[ABOUT THIS TASK] Repeat each entry below exactly as it stands.

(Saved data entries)

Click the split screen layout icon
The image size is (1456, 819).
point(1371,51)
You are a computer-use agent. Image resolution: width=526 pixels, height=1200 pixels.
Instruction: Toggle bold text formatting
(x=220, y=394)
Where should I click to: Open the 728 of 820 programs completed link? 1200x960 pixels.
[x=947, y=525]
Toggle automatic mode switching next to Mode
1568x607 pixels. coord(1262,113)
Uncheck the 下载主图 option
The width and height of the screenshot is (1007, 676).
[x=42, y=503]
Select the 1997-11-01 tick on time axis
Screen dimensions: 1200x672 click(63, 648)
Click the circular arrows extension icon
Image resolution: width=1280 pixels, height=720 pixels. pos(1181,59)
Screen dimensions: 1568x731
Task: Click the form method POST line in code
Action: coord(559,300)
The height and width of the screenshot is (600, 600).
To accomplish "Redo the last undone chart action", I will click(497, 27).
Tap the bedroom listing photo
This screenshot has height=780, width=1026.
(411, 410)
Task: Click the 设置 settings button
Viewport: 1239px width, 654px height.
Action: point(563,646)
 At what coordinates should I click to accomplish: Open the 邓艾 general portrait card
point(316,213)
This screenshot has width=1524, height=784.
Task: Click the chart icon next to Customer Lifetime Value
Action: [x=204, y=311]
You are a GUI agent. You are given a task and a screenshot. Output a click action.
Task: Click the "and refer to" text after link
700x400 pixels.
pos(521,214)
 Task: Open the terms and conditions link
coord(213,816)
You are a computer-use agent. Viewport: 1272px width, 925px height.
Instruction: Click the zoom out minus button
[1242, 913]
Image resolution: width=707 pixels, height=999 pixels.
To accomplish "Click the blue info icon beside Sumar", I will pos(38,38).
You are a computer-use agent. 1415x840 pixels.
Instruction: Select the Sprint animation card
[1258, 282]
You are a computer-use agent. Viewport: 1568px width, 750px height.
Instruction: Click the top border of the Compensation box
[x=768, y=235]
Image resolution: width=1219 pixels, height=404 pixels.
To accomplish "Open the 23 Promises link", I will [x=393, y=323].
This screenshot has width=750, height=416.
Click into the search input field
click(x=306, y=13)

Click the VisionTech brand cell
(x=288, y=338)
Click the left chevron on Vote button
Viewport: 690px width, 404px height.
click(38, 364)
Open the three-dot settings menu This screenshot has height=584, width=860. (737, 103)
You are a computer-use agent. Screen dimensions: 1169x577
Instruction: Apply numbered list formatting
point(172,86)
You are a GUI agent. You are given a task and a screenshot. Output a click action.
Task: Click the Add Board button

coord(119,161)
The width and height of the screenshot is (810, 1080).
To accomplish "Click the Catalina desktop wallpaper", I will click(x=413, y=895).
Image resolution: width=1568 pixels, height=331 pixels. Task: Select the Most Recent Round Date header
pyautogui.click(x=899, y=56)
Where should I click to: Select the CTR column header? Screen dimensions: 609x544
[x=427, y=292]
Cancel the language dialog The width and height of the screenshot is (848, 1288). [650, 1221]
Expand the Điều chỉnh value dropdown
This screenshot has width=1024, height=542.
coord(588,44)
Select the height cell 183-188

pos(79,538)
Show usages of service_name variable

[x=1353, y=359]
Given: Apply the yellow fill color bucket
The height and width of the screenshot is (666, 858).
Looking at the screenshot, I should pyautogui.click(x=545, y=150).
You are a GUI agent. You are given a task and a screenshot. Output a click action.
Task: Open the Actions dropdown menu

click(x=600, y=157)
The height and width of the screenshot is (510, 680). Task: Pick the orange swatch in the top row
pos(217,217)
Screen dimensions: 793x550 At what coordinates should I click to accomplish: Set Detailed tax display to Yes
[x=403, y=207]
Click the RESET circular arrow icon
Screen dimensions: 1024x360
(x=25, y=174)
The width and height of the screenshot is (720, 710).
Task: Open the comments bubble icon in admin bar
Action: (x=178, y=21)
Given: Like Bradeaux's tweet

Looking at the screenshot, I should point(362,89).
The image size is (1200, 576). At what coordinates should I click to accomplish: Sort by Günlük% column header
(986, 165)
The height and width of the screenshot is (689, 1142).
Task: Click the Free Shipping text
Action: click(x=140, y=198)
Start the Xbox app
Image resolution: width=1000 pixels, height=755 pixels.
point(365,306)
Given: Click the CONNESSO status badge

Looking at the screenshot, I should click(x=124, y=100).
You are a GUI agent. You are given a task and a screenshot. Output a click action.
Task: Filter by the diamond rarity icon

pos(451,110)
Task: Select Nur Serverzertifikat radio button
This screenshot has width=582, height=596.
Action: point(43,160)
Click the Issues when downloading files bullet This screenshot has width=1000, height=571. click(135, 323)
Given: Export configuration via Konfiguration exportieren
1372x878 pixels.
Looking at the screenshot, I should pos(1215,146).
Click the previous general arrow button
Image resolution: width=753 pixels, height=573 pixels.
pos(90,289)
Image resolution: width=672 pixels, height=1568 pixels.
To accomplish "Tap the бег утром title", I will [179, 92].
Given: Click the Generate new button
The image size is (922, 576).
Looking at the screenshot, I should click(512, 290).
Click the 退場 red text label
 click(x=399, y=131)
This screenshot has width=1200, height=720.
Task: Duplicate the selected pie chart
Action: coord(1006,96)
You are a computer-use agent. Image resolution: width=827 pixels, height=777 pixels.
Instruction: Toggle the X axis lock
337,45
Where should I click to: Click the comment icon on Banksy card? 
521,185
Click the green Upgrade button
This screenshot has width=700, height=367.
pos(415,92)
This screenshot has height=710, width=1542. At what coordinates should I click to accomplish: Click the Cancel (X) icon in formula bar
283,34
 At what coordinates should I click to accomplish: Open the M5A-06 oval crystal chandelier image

[RESULT OF THE EXERCISE]
Click the split screen layout icon
The image size is (1456, 819).
point(1371,51)
You are a computer-use agent. Image resolution: width=526 pixels, height=1200 pixels.
Instruction: Toggle bold text formatting
(x=220, y=394)
Where should I click to: Open the 728 of 820 programs completed link? 1200x960 pixels.
[x=947, y=525]
Toggle automatic mode switching next to Mode
1568x607 pixels. coord(1262,113)
Uncheck the 下载主图 option
The width and height of the screenshot is (1007, 676).
[x=42, y=503]
Select the 1997-11-01 tick on time axis
Screen dimensions: 1200x672 click(63, 648)
Click the circular arrows extension icon
Image resolution: width=1280 pixels, height=720 pixels. pos(1181,59)
Screen dimensions: 1568x731
Task: Click the form method POST line in code
Action: coord(559,300)
The height and width of the screenshot is (600, 600).
To accomplish "Redo the last undone chart action", I will click(497, 27).
Tap the bedroom listing photo
This screenshot has height=780, width=1026.
(411, 410)
Task: Click the 设置 settings button
Viewport: 1239px width, 654px height.
Action: point(563,646)
 At what coordinates should I click to accomplish: Open the 邓艾 general portrait card
point(316,213)
This screenshot has width=1524, height=784.
Task: Click the chart icon next to Customer Lifetime Value
Action: [x=204, y=311]
You are a GUI agent. You are given a task and a screenshot. Output a click action.
Task: Click the "and refer to" text after link
700x400 pixels.
pos(521,214)
 Task: Open the terms and conditions link
coord(213,816)
You are a computer-use agent. Viewport: 1272px width, 925px height.
Instruction: Click the zoom out minus button
[1242, 913]
Image resolution: width=707 pixels, height=999 pixels.
To accomplish "Click the blue info icon beside Sumar", I will pos(38,38).
You are a computer-use agent. 1415x840 pixels.
Instruction: Select the Sprint animation card
[1258, 282]
You are a computer-use agent. Viewport: 1568px width, 750px height.
Instruction: Click the top border of the Compensation box
[x=768, y=235]
Image resolution: width=1219 pixels, height=404 pixels.
To accomplish "Open the 23 Promises link", I will [x=393, y=323].
This screenshot has width=750, height=416.
Click into the search input field
click(x=306, y=13)

Click the VisionTech brand cell
(x=288, y=338)
Click the left chevron on Vote button
Viewport: 690px width, 404px height.
click(38, 364)
Open the three-dot settings menu This screenshot has height=584, width=860. (737, 103)
You are a computer-use agent. Screen dimensions: 1169x577
Instruction: Apply numbered list formatting
point(172,86)
You are a GUI agent. You are given a task and a screenshot. Output a click action.
Task: Click the Add Board button

coord(119,161)
The width and height of the screenshot is (810, 1080).
To accomplish "Click the Catalina desktop wallpaper", I will click(x=413, y=895).
Image resolution: width=1568 pixels, height=331 pixels. Task: Select the Most Recent Round Date header
pyautogui.click(x=899, y=56)
Where should I click to: Select the CTR column header? Screen dimensions: 609x544
[x=427, y=292]
Cancel the language dialog The width and height of the screenshot is (848, 1288). [650, 1221]
Expand the Điều chỉnh value dropdown
This screenshot has width=1024, height=542.
coord(588,44)
Select the height cell 183-188

pos(79,538)
Show usages of service_name variable

[x=1353, y=359]
Given: Apply the yellow fill color bucket
The height and width of the screenshot is (666, 858).
Looking at the screenshot, I should pyautogui.click(x=545, y=150).
You are a GUI agent. You are given a task and a screenshot. Output a click action.
Task: Open the Actions dropdown menu

click(x=600, y=157)
The height and width of the screenshot is (510, 680). Task: Pick the orange swatch in the top row
pos(217,217)
Screen dimensions: 793x550 At what coordinates should I click to accomplish: Set Detailed tax display to Yes
[x=403, y=207]
Click the RESET circular arrow icon
Screen dimensions: 1024x360
(x=25, y=174)
The width and height of the screenshot is (720, 710).
Task: Open the comments bubble icon in admin bar
Action: (x=178, y=21)
Given: Like Bradeaux's tweet

Looking at the screenshot, I should point(362,89).
The image size is (1200, 576). At what coordinates should I click to accomplish: Sort by Günlük% column header
(986, 165)
The height and width of the screenshot is (689, 1142).
Task: Click the Free Shipping text
Action: click(x=140, y=198)
Start the Xbox app
Image resolution: width=1000 pixels, height=755 pixels.
point(365,306)
Given: Click the CONNESSO status badge

Looking at the screenshot, I should click(x=124, y=100).
You are a GUI agent. You are given a task and a screenshot. Output a click action.
Task: Filter by the diamond rarity icon

pos(451,110)
Task: Select Nur Serverzertifikat radio button
This screenshot has width=582, height=596.
Action: point(43,160)
Click the Issues when downloading files bullet This screenshot has width=1000, height=571. click(135, 323)
Given: Export configuration via Konfiguration exportieren
1372x878 pixels.
Looking at the screenshot, I should pos(1215,146).
Click the previous general arrow button
Image resolution: width=753 pixels, height=573 pixels.
pos(90,289)
Image resolution: width=672 pixels, height=1568 pixels.
To accomplish "Tap the бег утром title", I will [179, 92].
Given: Click the Generate new button
The image size is (922, 576).
Looking at the screenshot, I should click(512, 290).
Click the 退場 red text label
 click(x=399, y=131)
This screenshot has width=1200, height=720.
Task: Duplicate the selected pie chart
Action: coord(1006,96)
You are a computer-use agent. Image resolution: width=827 pixels, height=777 pixels.
Instruction: Toggle the X axis lock
337,45
Where should I click to: Click the comment icon on Banksy card? 
521,185
Click the green Upgrade button
This screenshot has width=700, height=367.
pos(415,92)
This screenshot has height=710, width=1542. At what coordinates should I click to accomplish: Click the Cancel (X) icon in formula bar
283,34
 At what coordinates should I click to accomplish: Open the M5A-06 oval crystal chandelier image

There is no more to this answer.